Il risultato? Un’impresa più snella eppure più ricca di idee, ma anche meno pachidermica e perciò più agile; in conclusione, più reattiva. E questo perché si tratterebbe in fondo di una organizzazione dove le decisioni si prendono a un metro da dove le cose accadono. Senza troppi filtri né intermediazioni, né tempi (morti) di approvazione. Dove una minore concentrazione di potere nelle mani di pochi coinciderà – giocoforza – con più responsabilità individuali, ovvero più partecipazione.

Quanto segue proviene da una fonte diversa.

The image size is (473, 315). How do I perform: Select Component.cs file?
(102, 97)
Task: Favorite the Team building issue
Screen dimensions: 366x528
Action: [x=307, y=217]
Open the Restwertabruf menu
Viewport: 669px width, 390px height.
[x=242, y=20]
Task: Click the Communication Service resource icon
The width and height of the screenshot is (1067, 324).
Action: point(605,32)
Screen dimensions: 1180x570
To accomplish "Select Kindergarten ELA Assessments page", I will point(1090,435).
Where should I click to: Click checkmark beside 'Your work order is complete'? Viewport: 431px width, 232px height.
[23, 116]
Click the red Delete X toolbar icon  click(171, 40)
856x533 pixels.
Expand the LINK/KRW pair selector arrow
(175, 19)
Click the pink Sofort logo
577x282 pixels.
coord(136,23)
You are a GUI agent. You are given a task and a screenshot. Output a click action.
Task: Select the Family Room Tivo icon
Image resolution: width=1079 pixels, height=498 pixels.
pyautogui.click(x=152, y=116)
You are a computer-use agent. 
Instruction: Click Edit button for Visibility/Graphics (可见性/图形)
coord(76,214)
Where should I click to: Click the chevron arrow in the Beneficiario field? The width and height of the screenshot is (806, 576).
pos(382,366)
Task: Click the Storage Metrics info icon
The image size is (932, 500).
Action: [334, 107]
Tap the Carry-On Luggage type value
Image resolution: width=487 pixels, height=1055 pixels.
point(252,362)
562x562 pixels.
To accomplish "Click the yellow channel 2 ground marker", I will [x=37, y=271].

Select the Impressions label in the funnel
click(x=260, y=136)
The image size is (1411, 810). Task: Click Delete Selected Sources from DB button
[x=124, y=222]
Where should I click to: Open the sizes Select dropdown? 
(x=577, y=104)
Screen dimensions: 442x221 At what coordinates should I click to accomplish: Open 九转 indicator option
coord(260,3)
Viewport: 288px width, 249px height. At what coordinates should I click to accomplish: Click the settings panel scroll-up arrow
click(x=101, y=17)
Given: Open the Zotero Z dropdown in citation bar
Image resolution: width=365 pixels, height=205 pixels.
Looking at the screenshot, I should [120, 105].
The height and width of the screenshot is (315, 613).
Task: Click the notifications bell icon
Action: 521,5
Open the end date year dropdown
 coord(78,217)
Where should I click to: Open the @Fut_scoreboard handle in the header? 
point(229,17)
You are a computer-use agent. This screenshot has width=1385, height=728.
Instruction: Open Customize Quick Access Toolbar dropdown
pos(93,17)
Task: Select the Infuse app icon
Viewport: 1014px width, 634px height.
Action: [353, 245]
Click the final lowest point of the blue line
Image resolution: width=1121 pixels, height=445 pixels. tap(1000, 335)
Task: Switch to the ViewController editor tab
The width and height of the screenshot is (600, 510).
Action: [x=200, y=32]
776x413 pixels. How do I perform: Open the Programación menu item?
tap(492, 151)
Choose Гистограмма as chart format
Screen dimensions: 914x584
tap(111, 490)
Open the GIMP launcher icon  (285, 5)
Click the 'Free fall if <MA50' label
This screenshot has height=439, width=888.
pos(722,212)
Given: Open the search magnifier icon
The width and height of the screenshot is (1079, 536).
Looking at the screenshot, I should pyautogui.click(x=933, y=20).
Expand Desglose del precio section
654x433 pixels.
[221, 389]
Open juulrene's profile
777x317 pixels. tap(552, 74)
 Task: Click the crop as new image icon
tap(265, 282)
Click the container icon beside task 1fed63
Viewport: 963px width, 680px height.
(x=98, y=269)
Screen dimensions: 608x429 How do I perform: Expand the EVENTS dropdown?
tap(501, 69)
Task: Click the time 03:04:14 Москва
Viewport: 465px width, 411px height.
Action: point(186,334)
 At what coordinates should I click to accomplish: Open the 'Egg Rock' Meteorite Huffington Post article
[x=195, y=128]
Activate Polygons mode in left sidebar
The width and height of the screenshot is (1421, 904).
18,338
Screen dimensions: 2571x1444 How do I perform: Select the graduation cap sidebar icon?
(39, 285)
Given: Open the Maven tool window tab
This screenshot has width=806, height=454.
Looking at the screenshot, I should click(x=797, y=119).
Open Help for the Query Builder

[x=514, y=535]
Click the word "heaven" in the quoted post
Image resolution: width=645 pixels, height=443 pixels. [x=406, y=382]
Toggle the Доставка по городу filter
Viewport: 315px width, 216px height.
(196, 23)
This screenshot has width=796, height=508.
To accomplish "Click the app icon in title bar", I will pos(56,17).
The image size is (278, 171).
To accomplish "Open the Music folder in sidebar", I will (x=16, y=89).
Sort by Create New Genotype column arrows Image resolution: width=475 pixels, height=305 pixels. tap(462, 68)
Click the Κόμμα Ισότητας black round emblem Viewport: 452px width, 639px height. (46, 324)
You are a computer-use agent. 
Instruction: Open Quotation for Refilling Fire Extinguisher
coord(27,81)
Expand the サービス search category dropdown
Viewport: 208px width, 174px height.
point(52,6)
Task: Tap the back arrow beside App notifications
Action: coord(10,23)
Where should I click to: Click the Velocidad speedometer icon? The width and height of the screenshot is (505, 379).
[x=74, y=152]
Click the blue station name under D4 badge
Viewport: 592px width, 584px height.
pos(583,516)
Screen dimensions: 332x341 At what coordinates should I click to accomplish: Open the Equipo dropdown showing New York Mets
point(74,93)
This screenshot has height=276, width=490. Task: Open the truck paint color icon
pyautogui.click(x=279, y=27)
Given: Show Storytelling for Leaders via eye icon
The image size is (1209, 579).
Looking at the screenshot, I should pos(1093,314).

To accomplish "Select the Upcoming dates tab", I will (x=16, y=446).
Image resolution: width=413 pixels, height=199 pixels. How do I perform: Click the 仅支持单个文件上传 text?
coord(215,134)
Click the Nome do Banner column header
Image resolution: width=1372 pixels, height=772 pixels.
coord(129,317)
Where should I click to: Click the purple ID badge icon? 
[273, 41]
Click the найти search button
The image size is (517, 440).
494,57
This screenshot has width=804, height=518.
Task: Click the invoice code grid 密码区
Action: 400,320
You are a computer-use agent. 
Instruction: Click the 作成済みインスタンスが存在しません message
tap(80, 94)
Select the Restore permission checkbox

Che poi è il vero tema di questa rivoluzione digitale: da un lato automatizzare quante più possibili attività a basso valore aggiunto, dall’altro capitalizzare ogni genere di intuizione prodotta dall’apporto umano dei collaboratori. Non più semplici esecutori materiali nell’impresa di domani, ma attori responsabili in toto della qualità del proprio segmento produttivo. Manager, insomma, a tutti gli effetti.

Arrivati a questo punto immaginiamo l’obiezione: tutti manager quindi nessun manager? Nient’affatto. Questa gestione partecipativa non cancella i ruoli nè le fasi di supervisione, ma ha dalla sua l’unica pretesa di aprire la strada a un management del tutto inedito: una funzione non più verticale, ma orizzontale, necessariamente aperta al dialogo e alla condivisione di buone pratiche e di performance vincenti. E, anche per questo, sopra ogni cosa, finalmente stimolata ad acquisire i migliori collaboratori presenti sul mercato. Che si tratti di battitori liberi o di intere divisioni, non fa differenza.

Sarà il metodo, e solo lui, a contare. E quindi o sarà partecipativa l’impresa di domani, o non sarà affatto.